Das Spiel als solches ist dabei herrlich durchdacht. Anfangs, in den ersten 2-3 Runden sieht das Spielfeld noch übersichtlich aus und es scheint immer klar zu sein, was das beste wäre. Man benötigt nur einzelne Polizei-Staffeln, um die Aufstände zu unterdrücken, die Leute halten sich bedeckt und streiken kaum, auch das organisierte Verbrechen und die Widerstandsbewegungen agieren eher im Untergrund. Später allerdings verschlechtert sich der Zustand der Stadt zusehens: Krankheiten und Aufstände breiten sich aus, feindliche Einheiten (Punks und Verbrecher) breiten sich aus und man hat einfach viel zu wenige Polizisten, um überall zu helfen. Darüber hinaus zieht der Einsatz von viel Polizei auch noch die Aufmerksamkeit der Regierung auf sich - und das ist genau das, was wir als "herrschende" Mega-Konzerne verhindern möchten.
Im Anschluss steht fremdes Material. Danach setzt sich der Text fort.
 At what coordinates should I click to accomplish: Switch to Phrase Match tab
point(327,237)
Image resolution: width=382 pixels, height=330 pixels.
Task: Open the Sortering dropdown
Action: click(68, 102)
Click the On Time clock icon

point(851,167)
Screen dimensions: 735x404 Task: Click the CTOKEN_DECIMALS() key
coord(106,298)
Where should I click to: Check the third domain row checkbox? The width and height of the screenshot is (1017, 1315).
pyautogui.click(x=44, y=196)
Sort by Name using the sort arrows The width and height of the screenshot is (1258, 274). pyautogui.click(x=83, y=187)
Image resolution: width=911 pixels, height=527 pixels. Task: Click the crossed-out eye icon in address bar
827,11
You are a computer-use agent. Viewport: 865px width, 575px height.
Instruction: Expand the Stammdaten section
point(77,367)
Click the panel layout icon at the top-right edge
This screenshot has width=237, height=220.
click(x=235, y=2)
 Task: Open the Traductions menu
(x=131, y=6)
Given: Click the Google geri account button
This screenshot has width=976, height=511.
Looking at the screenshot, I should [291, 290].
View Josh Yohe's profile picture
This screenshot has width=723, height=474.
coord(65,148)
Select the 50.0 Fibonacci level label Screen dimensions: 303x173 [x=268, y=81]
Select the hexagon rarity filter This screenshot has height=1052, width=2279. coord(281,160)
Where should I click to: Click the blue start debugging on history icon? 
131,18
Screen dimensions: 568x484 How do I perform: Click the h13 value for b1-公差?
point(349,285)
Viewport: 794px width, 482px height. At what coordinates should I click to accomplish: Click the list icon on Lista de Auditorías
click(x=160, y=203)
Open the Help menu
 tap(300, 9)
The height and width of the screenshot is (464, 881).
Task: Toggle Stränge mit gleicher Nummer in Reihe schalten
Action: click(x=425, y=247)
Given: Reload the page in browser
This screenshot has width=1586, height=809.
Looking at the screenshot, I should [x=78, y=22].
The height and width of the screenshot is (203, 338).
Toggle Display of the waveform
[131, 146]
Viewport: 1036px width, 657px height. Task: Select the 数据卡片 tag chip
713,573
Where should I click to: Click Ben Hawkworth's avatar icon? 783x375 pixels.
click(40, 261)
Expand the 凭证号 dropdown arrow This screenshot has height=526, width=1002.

Interessanter Weise kommt in dieser Runde immer eine gewisse "Anti-Maftiosi-Stimmung" auf. Nach dem Motto: Der kennt das Spiel am besten, also misstrauen wir seinen Vorschlägen grundsätzlich und stimmen erstmal für das Gegenteil. Dennoch konnte ich mit etwas Verhandlungsgeschick - entweder durch eine geschickt gesetzte Drohung oder schlicht und ergreifend Cash - viele Abstimmungen gewinnen und so mächtige Verbündete, Kriminelle und Lobbyisten auf meine Seite ziehen. Anders herum hat mich deren Einsatz auch nicht gerade beliebter gemacht.
Alles in allem zusammengefasst könnte New Angeles auch ein mehr oder weniger simples Kartenspiel sein. Das Material ist großzügig und hochwertig und hat natürlich auch seinen Reiz, denn man regiert über eine (auch optisch) große Stadt. Die Miniaturen, die quasi nur Platzhalter auf dem Spielfeld sind, haben für meinen Geschmack eine extrem gute Qualität und ordentliche Größe. Dafür ist der Preis also auf jeden Fall gerechtfertigt.
Ist das Spiel nun was für dich? Das kommt ganz auf die Gruppe an! Ähnlich wie in #BattlestarGalactica oder #WinterDerToten kann es einen Verräter geben, muss es aber nicht. Und darüber hinaus will natürlich immer noch jeder gewinnen, Verräter hin oder her. Durch die unterschiedlichen Ziele kann es vorkommen, dass alle verlieren oder dass sogar alle bis auf einen gewinnen. Denn das Ziel ist eigentlich immer kapitalabhängig und irgendwer muss eben das wenigste Kapital haben. Bei uns kommt es definitiv bald wieder auf den Tisch. Ein grandioses Spiel mit einfachen Regeln und ordentlicher Spieltiefe.
PS: Und überspitzt gesagt hat es sogar eine Art #Pandemie -Light als Minispiel eingebaut Grundsätzlich könnte man sogar sagen, dass das Spiel eine Art "Pandemie mit Anspruch" ist, das Semikooperativ abläuft (da die Spieler nur eine Zweckgemeinschaft bilden). Natürlich wesentlich tiefer, anspruchsvoller und schöner als Pandemie.